L’approche de (Domar 1946) est devenu très populaire et résisté au temps du fait qu’elle était basée sur une prédiction très simple : la croissance du PIB dans cette période sera proportionnelle à la part de l’investissement dans le PIB dans la période précédente
(sans oublier qu’il doit s’agir de l’investissement net et non, brut comme l’ont utilisé pas mal d’économistes).
Cette approche a été conditionnée par le fait que Domar l’a développée après la Grande Dépression et il prenait l’existence du chômage comme une donnée. Alors le facteur limitant la croissance était le capital...
Les premiers économistes du développement des années 50 ont été très fortement influencés par deux évènements : la Grande Dépression et l’industrialisation de l’Union Soviétique basée sur l’épargne forcée et l’investissement. Cela a conditionné leur vision du développement où les machines étaient le facteur contraignant et l’accumulation rapide du capital physique, la panacée (Lewis 1954). Mais comment augmenter l’investissement quand le pays est très pauvre et l’épargne est déjà au maximum. Cette thèse soutient alors qu’il y a un déficit de financement (financing gap) et il suffit de le combler par l’aide extérieur pour que l’investissement nécessaire puisse avoir lieu. Et cela devrait donner ses fruits très rapidement. L’importance de l’étape de décollage dans la typologie de Rostow n’a fait que renforcer cette idée grâce à ses responsabilités administratives sous Eisenhower et la Guerre Froide. L’épargne nationale (incitée par l’Etat) devait se substituer très rapidement à l’aide extérieur pour financer l’investissement. Cette thèse de déficit de financement a persisté longtemps (après les années 1960-70 où elle était la thèse centrale) et on peut en trouver la trace dans certains rapports de la Banque Mondiale même à la fin des années 90. L’insuccès évident de cette thèse a rapidement imposé une autre : l’investissement est nécessaire mais pas suffisante !
Quand on teste cette thèse sur un échantillon de pays sur la période , seulement pays montrent une corrélation positive entre l’aide et l’investissement et, parmi ses dix sept pays, seulement six montrent un investissement qui augmente au moins proportionnellement à l’aide dont Hong Kong et la Chine qui ont reçu une aide très faible et quatre pays qui ont reçu une aide non-négligeable sur la période (Tunisie, Maroc, Malte et Sri Lanka).

(Entrées enregistrées)
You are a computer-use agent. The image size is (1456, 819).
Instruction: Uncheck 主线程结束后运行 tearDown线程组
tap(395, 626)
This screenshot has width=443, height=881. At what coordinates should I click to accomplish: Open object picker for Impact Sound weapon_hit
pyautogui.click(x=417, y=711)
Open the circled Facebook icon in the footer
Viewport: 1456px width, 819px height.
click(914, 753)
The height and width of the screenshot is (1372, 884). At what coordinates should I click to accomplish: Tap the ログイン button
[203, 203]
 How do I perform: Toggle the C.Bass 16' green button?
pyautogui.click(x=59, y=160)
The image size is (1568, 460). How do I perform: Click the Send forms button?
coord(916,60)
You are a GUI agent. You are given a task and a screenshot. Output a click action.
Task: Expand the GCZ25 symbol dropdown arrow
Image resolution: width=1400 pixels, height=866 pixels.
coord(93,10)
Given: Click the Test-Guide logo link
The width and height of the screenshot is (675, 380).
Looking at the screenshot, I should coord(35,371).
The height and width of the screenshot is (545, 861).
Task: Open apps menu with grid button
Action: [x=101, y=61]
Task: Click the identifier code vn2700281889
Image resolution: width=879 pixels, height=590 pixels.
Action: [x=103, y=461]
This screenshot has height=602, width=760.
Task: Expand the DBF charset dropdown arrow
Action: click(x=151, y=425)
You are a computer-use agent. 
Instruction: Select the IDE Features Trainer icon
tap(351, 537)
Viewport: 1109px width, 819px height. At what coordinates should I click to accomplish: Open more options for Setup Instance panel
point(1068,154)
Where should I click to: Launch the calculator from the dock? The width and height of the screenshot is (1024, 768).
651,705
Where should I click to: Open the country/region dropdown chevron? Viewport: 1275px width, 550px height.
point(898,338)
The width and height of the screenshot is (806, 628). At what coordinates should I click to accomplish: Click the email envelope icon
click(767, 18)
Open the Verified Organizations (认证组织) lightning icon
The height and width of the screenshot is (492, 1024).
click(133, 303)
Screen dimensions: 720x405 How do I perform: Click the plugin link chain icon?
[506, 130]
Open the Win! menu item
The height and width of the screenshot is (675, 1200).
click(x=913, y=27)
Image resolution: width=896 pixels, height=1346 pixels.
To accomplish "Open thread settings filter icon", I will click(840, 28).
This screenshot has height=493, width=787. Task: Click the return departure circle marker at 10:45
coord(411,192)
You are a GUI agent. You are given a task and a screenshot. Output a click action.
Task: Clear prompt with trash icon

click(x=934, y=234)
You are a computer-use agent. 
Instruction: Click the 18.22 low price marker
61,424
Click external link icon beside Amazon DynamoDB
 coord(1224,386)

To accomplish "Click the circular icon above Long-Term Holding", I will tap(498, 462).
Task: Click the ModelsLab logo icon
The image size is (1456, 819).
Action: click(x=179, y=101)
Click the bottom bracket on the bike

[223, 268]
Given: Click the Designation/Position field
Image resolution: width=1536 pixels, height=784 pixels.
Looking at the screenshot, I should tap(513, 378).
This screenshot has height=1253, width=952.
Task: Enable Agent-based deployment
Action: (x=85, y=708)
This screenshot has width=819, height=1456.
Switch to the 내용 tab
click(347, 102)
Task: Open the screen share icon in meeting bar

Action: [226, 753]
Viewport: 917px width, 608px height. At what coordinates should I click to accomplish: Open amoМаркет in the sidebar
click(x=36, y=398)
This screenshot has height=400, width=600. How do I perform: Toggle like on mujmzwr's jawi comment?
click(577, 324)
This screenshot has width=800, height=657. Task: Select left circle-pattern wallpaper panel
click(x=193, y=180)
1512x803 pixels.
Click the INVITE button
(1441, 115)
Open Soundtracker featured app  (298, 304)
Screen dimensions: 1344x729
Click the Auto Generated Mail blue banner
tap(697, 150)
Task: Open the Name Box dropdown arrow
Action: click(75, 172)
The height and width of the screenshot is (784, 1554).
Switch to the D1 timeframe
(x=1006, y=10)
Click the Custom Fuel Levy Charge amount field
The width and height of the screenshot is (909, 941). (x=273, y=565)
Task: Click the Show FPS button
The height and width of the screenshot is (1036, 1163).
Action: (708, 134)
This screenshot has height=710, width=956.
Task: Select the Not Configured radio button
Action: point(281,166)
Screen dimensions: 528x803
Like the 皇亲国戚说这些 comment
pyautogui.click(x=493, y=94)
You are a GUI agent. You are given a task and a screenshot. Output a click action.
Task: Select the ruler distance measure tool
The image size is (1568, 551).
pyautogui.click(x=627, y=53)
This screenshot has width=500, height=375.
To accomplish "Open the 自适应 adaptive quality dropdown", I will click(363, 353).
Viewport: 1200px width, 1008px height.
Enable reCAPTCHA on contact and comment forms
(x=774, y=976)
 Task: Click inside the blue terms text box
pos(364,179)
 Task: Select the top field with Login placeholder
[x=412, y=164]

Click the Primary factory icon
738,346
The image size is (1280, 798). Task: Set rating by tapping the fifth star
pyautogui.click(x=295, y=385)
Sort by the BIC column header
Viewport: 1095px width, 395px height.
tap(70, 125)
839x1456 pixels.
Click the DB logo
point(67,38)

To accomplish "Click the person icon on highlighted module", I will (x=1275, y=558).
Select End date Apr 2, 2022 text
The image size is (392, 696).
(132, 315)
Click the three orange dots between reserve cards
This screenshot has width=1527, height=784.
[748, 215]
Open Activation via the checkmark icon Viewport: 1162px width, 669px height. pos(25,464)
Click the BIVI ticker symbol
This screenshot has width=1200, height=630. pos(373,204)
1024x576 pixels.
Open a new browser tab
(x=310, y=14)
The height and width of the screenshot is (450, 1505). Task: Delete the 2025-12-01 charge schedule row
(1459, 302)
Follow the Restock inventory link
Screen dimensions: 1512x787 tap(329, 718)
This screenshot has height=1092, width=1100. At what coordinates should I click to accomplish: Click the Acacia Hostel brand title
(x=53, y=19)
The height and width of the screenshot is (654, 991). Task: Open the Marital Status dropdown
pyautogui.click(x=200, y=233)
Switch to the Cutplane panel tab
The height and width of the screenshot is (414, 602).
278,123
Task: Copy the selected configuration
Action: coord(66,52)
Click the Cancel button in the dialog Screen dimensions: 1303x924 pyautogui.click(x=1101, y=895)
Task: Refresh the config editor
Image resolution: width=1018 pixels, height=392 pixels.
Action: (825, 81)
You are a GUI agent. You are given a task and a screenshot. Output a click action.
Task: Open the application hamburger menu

- **CONSIGNE A**
Recopiez le texte source depuis « L’approche de (Domar » jusqu'à « était le capital... » inclus.
- **CONSIGNE B**
D'après le texte source, quels deux événements ont fortement influencé les premiers économistes du développement des années 50 ?
Ces lignes forment un matériel indépendant du texte source.

- **RÉSULTAT A**
L’approche de (Domar 1946) est devenu très populaire et résisté au temps du fait qu’elle était basée sur une prédiction très simple : la croissance du PIB dans cette période sera proportionnelle à la part de l’investissement dans le PIB dans la période précédente
(sans oublier qu’il doit s’agir de l’investissement net et non, brut comme l’ont utilisé pas mal d’économistes).
Cette approche a été conditionnée par le fait que Domar l’a développée après la Grande Dépression et il prenait l’existence du chômage comme une donnée. Alors le facteur limitant la croissance était le capital...

- **RÉSULTAT B**
La Grande Dépression et l'industrialisation de l'Union Soviétique basée sur l'épargne forcée et l'investissement.